» THE PROBLEM
Select every line containing the word "computer" from the material, and copy those lines.

════════════════════

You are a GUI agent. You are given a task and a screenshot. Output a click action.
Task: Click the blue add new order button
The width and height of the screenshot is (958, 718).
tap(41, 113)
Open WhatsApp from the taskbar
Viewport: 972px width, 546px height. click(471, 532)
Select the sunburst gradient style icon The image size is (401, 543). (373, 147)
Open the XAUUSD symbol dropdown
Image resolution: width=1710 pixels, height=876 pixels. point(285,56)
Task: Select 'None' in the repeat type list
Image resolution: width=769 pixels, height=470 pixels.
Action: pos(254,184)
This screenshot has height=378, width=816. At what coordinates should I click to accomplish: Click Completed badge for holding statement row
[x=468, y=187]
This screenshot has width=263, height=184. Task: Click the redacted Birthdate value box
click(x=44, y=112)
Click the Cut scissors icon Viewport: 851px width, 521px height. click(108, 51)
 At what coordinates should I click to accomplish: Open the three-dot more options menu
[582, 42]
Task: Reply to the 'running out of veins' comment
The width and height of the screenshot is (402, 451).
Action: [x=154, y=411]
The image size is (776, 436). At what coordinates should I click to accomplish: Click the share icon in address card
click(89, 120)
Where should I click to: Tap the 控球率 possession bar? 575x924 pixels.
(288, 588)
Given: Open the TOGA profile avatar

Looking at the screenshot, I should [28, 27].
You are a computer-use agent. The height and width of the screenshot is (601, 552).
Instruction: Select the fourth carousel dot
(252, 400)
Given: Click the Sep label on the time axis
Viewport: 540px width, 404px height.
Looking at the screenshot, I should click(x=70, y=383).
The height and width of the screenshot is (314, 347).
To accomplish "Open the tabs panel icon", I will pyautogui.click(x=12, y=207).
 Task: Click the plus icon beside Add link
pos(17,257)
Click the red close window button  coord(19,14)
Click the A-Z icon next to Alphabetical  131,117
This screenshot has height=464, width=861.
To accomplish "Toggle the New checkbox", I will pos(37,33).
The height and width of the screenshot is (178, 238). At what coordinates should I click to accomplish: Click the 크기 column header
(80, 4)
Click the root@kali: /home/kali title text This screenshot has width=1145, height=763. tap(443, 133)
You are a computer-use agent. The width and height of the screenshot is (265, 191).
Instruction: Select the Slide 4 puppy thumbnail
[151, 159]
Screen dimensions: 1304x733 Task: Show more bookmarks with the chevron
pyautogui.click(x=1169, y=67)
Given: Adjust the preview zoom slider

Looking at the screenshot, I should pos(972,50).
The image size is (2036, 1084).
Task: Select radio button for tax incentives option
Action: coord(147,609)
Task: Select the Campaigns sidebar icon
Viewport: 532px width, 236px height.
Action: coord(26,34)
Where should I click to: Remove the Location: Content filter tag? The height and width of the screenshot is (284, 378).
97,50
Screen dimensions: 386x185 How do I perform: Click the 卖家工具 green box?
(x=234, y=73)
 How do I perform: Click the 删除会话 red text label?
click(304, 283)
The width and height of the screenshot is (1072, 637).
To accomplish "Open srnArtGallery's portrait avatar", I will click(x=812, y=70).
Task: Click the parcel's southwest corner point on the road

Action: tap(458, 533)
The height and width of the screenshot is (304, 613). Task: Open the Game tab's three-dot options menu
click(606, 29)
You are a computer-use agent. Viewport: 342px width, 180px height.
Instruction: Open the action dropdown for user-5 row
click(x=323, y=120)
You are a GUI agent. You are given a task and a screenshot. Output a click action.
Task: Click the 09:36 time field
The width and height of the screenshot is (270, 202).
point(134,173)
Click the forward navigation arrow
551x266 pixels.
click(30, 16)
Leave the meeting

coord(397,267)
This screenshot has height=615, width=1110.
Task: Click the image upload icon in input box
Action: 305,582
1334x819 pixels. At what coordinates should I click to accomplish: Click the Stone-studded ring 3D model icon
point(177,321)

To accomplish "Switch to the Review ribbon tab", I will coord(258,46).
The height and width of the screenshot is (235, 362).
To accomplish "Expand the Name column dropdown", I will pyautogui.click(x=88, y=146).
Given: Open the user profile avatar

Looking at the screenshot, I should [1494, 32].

════════════════════

» OUTPUT OF THE TASK
You are a computer-use agent. The height and width of the screenshot is (601, 552).
You are a computer-use agent. The width and height of the screenshot is (265, 191).
You are a computer-use agent. Viewport: 342px width, 180px height.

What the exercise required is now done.